When you reach the line containing "[Página do Outscraper no LinkedIn] (55, 2349)" in the entries below, begin reproducing lines exactly, and stop once the line containing "Termos de uso (134, 2508)" is done.

⟨

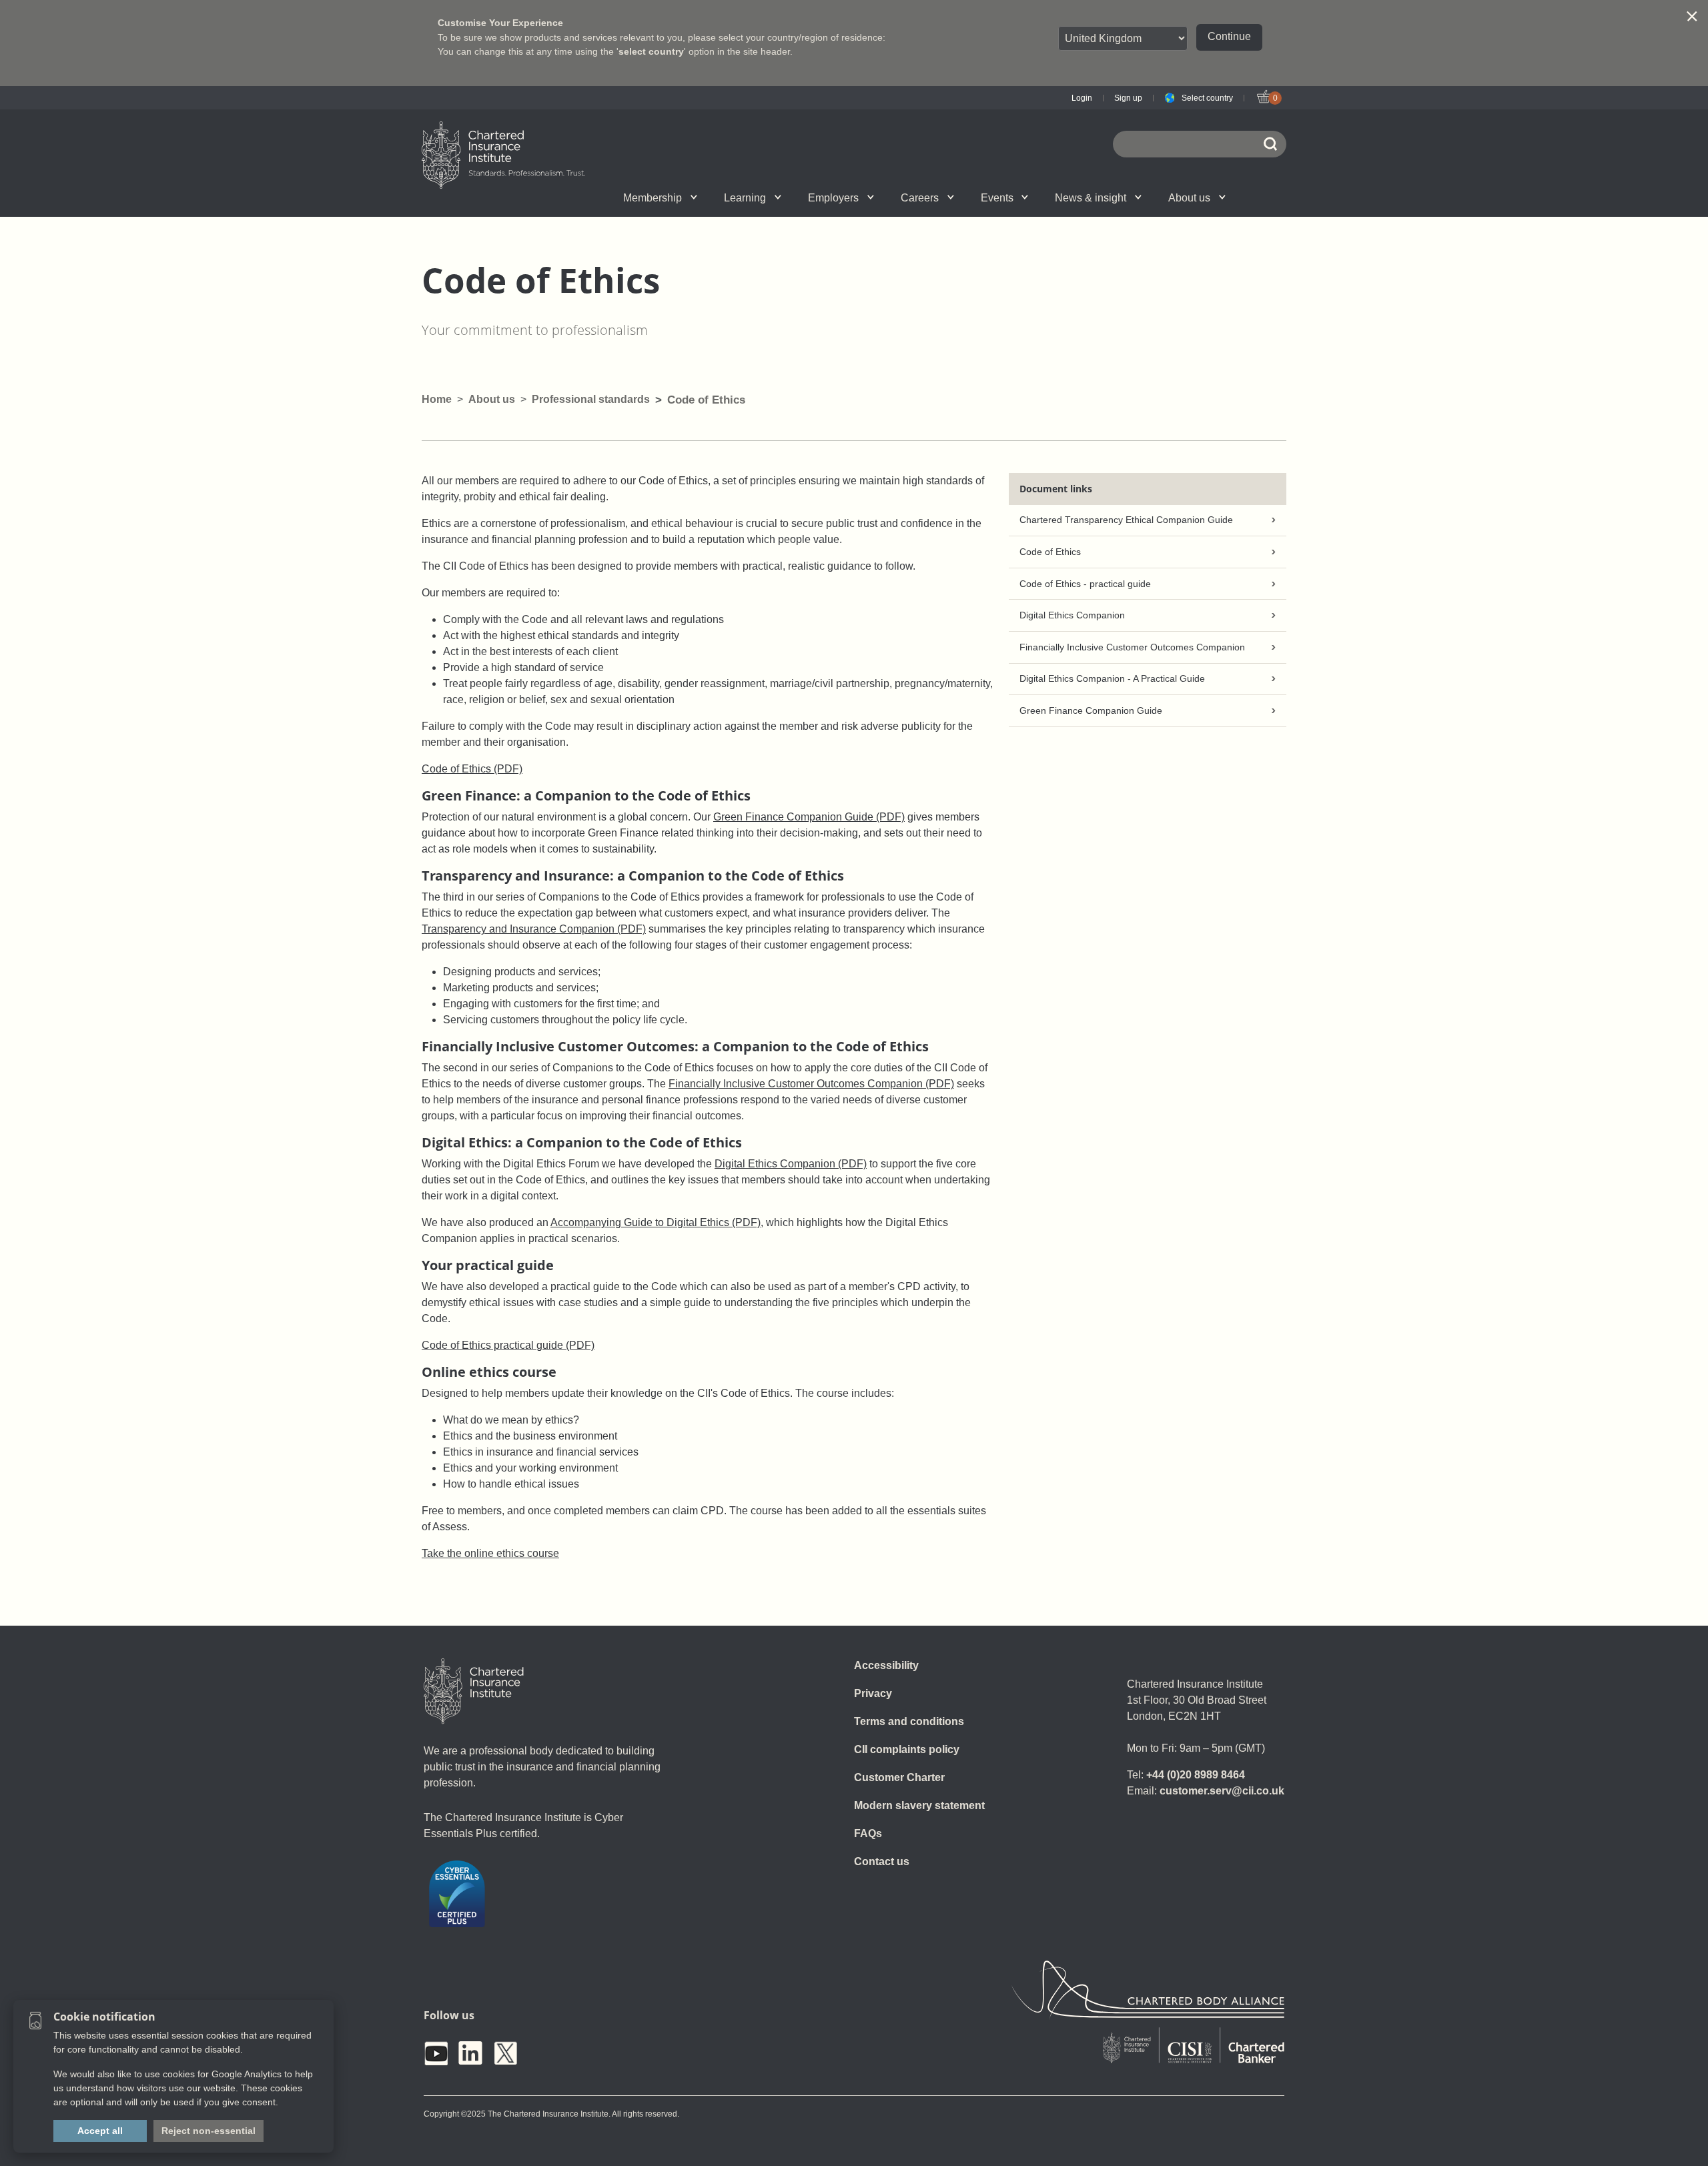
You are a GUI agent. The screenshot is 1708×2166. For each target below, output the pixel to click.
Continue (1229, 36)
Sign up (1128, 98)
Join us (555, 197)
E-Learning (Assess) (722, 197)
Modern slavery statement (919, 1805)
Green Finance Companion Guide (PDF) (809, 817)
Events (997, 197)
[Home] (474, 1691)
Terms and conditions (909, 1721)
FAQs (868, 1833)
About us (1189, 197)
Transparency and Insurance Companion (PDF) (534, 929)
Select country (1207, 98)
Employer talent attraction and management (881, 197)
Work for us (1047, 197)
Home (437, 399)
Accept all (100, 2130)
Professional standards (591, 399)
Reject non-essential (208, 2130)
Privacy (873, 1693)
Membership (652, 197)
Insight (891, 197)
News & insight (1090, 197)
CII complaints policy (906, 1749)
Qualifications (568, 197)
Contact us (881, 1861)
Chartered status (557, 197)
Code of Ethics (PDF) (472, 768)
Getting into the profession (709, 197)
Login (1082, 98)
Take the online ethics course (490, 1553)
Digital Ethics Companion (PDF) (791, 1163)
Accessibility (886, 1665)
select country (651, 51)
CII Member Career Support (570, 197)
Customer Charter (899, 1777)
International (883, 197)
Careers (920, 197)
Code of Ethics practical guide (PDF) (508, 1345)
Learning (745, 197)
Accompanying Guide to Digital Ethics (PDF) (655, 1222)
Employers (833, 197)
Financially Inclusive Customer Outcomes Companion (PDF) (811, 1083)
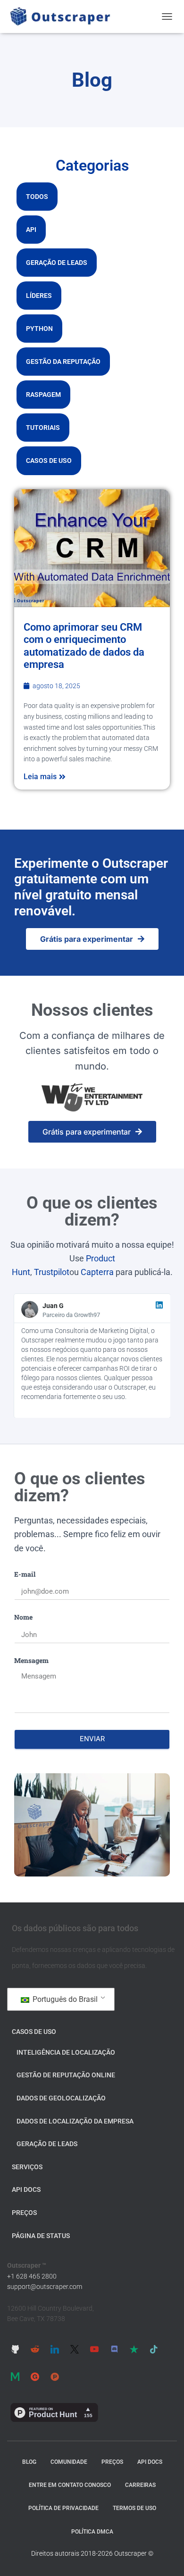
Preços (24, 2212)
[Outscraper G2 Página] (35, 2376)
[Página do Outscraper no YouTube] (94, 2349)
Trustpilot (51, 1272)
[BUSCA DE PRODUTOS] (55, 2376)
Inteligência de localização (66, 2052)
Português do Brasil (64, 1999)
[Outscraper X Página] (75, 2349)
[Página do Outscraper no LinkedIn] (55, 2349)
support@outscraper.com (44, 2286)
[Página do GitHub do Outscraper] (15, 2349)
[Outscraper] (63, 16)
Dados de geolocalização (61, 2098)
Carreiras (140, 2485)
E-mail (24, 1574)
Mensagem (31, 1660)
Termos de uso (134, 2508)
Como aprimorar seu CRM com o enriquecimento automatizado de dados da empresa (84, 645)
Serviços (27, 2167)
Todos (37, 196)
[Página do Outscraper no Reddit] (35, 2349)
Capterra (97, 1272)
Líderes (39, 295)
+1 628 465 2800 (32, 2276)
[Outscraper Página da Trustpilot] (134, 2349)
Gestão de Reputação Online (66, 2075)
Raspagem (43, 394)
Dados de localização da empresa (75, 2121)
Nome (23, 1617)
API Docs (26, 2189)
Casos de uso (49, 460)
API (31, 229)
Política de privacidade (63, 2508)
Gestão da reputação (63, 361)
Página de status (41, 2235)
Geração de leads (56, 262)
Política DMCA (92, 2531)
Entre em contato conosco (70, 2485)
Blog (29, 2462)
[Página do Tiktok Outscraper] (154, 2349)
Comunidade (68, 2462)
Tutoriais (43, 427)
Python (39, 328)
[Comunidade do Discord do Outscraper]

⟩

**Solution to this problem**
[Página do Outscraper no LinkedIn] (55, 2349)
support@outscraper.com (44, 2286)
[Página do GitHub do Outscraper] (15, 2349)
[Outscraper] (63, 16)
Dados de geolocalização (61, 2098)
Carreiras (140, 2485)
E-mail (24, 1574)
Mensagem (31, 1660)
Termos de uso (134, 2508)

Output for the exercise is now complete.